Understanding LiDAR point cloud formats

There are several accepted LiDAR point cloud file formats used to store point cloud-type information, for example, the open-source 3D point cloud and mesh processing software CloudCompare supports over 30 different file extensions covering over 20 different file types.

Generally, the various file formats are attempts to optimise the suitability of the data storage for the needs of developers and users of these formats.

Key characteristics of file formats that are evaluated for optimal suitability include:

  1. The compactness of stored data
  2. Accessibility of the data by third-party developers
  3. Length of record for each point, line, or face that is being stored
  4. Speed of loading the point clouds into memory
  5. Ability to load only a known cloud subsection into memory
  6. Storing point values specifically, or the possibility to simplify the data to lines and planes
  7. The ability to store large floating-point values with high precision, without using 64-bit or 128-bit storage for each bit of data associated with each point, line, or plane
  8. Other possible characteristics

 

Stencil Pro scan of San Diego old town

Point cloud types

The type of point cloud relates to the underlying data and not the file type or format.

Structured v unstructured

To balance the goals of compact size with rapid access of sub clouds within the data, these myriad point cloud data formats often use a “structured” format, meaning the data is stored not just by point record but by grouping point records together that have common spatial relationships or a common LiDAR scan location.

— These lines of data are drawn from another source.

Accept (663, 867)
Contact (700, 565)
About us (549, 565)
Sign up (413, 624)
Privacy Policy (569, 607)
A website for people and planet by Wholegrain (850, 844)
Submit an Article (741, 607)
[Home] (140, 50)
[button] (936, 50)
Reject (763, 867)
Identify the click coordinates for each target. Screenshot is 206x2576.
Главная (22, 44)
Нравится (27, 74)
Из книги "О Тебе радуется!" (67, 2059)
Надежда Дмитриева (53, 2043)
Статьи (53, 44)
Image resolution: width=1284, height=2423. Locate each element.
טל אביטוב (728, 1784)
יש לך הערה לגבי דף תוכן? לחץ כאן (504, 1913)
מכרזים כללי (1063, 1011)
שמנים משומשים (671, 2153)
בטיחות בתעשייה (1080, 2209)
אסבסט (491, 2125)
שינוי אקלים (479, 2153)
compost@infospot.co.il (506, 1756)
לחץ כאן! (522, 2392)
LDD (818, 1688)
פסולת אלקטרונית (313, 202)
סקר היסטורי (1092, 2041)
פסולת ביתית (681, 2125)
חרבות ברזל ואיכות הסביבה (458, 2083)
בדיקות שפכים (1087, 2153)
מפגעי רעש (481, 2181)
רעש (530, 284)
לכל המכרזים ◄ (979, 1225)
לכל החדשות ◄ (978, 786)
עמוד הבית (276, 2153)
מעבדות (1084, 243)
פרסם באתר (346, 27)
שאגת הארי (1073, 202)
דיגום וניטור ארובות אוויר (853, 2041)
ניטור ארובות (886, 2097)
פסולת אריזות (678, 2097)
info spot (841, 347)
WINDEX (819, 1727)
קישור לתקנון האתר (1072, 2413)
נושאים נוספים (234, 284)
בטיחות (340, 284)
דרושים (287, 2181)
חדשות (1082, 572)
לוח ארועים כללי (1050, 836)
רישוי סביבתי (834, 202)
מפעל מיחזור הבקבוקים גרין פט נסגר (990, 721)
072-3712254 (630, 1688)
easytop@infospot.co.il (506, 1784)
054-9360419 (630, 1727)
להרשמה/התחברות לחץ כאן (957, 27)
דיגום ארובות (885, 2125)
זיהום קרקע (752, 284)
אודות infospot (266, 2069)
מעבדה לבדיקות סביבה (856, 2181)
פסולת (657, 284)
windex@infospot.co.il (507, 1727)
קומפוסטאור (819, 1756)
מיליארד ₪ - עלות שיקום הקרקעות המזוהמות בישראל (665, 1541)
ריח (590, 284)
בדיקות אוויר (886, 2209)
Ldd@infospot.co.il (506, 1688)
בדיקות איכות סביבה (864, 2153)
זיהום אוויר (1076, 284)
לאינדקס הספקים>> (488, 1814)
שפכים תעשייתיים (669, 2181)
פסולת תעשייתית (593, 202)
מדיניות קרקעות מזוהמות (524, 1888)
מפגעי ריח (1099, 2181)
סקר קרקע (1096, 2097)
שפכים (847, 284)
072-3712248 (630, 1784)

The alternative to structured point cloud file types is unstructured file types where the data records are of individual points, reported in an often arbitrary sequence, from the first point to the last.

Registered v unregistered

To register point clouds is to align two or more point clouds into the same reference system and find the spatial transformation that aligns them. Determining the geolocation is similar to registering the point clouds using ground control points or known values to align point clouds to the Earth.

Ordered v unordered

An ordered point cloud has to do with the data being sorted in a particular sequence and is independent of the file type or format. Kaarta point clouds and all point clouds generated through continuous motion are unordered. Unordered point clouds could be ordered in 2D or 3D but it is not obvious at what point they are considered ordered.

Primary point cloud file formats

The simplest and most compact storage would be to represent each point in the file as an X, Y, Z record stored in a flat list of 32-bit binary data records. This format though is not very useful beyond being compact and accessible. Here are the most widely used formats:

LAS format

The most common “open” file format in use today is the LAS file format.

“The LAS (LASer) format is a file format designed for the interchange and archiving of LiDAR point cloud data. It is an open, binary format specified by the American Society for Photogrammetry and Remote Sensing (ASPRS). The format is widely used and regarded as an industry standard for LiDAR data”

However, the LAS format is not particularly compact, nor, because it is not a structured format, does it provide for an easy way to load a meaningful subset of the cloud.

Kaarta supports the LAS format through an export function. LAS clouds are often up to twice as large as the corresponding PLY binary format due to the method LAS uses of storing data beyond the usual XYZ and RGB information. LAS supports large UTM floating-point values more smoothly than PLY formats. A point cloud in PLY format is simply a list of the points and associated scalar fields.

E57 format

A second commonly used format is E57, which according to the libE57 website is:

“The E57 file format is a compact, vendor-neutral format for storing point clouds, images, and metadata produced by 3D imaging systems, such as laser scanners. The file format is specified by the ASTM, an international standards organisation, and it is documented in the ASTM E2807 standard.” 

E57 is a structured format, which allows for rapid loading of sub-clouds and has provision for recording the location of the LiDAR sensor for each cloud-record. This enables the orientation of the estimated normals for each sub-cloud, necessary for many cloud analytical steps.

Kaarta support of the E57 structured file format is complicated because their data is continuously collected in a time sequence and not organised spatially, as with LiDAR data collected from discrete locations. Each frame of roughly 30,000 to 130,000 points has an associated trajectory point, but the volume subsumed by those 30,000 to 130,000 time-correlated points, may have close neighbours that were observed anywhere from 100ms to tens of minutes later and are far separated in the original data file sequence. Kaarta has ideas on how to overcome this feature of their point clouds and associated trajectories, to create a meaningful E57 structure.

PLY format

A third format, and the one that Kaarta primarily uses, is the Stanford Triangle Format or PLY format. It is an unstructured point record format that can be compact and simple but is less commonly used in the industry than LAS. PLY incorporates a file header system that is easy to understand and interpret, the versatility of storing data in either ASCII or binary formats, both big-endian, and little-endian, which makes it easy to develop tools that manipulate or make calculations on the point cloud.

Conclusion

There are many file formats and each one has particular strengths and weaknesses depending on the method of capture, software use, computing hardware effects and more. In short, the portable mapping devices have particular characteristics that lend themselves well to PLY formats but other formats can be converted or used for many applications.